One moment Cameron Toomey-Stout (remember him?) was hauling in a sensational 26-yard snag on a third-and-23.
“Go, Go, Gadget!!,” screamed Willie Smith as CTS made his arms stretch out to three times their normal length.
The next moment, it was Jake Pease, with a head of steam, shedding blockers, slamming into the Brave QB, forcing the ball to pop loose, then having the presence of mind to do The Worm and launch forward, recovering the fumble.
Frankly, La Conner could have packed up its gear at halftime and gone home early. Nothing was going to change.
But, both teams returned to the field, and after giving up their first, and, so far, only points of the season on the second half’s first possession, Coupeville closed the game out like a boss.
Matt Hilborn plunged in from one-yard out to counter La Conner’s score (the drive was triggered by a 39-yard pass from Downes to Cameron Toomey-Stout), then Coupeville closed the game with a final dagger.

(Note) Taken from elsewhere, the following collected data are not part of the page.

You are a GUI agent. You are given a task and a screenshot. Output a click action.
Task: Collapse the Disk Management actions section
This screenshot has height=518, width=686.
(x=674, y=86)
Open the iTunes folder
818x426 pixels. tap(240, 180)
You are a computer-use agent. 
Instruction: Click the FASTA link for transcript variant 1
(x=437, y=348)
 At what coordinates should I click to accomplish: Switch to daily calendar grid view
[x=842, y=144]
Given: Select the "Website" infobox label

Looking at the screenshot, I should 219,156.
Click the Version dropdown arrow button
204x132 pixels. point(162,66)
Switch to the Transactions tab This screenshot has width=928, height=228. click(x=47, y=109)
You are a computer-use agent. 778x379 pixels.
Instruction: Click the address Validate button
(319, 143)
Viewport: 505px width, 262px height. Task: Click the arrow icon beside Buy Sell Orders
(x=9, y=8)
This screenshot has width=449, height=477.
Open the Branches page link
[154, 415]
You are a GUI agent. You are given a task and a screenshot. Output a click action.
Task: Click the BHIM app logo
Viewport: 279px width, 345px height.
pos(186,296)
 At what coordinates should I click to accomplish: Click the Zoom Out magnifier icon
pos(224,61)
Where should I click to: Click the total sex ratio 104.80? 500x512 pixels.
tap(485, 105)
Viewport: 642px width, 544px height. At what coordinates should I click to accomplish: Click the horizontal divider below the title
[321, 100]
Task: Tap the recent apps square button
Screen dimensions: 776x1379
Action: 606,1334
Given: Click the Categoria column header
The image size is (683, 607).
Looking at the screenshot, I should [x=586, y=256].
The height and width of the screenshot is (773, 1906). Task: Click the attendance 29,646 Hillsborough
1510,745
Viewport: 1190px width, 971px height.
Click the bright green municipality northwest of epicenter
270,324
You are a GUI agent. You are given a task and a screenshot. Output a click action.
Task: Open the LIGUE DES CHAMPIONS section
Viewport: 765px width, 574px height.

It came on a 10-yard heave into the right corner of the end zone, Downes third TD strike of the night. That gives him six on the season and 24 for his career.
His target? You might have heard of him … guy with the initials CTS.
With the game a romp, Coupeville got a chance to give their young guys work, with Dawson Houston replacing Downes at QB in the latter stages, and Jean Lund-Olsen ripping off a nice run on a carry to the right side.
Defensively, the Wolves never stopped coming, as Dane Lucero shredded the La Conner QB’s last nerve, whipping him to the ground on a fourth-down sack.
James Vidoni also laid some wood on a runner and Shane Losey erupted through the line for another sack.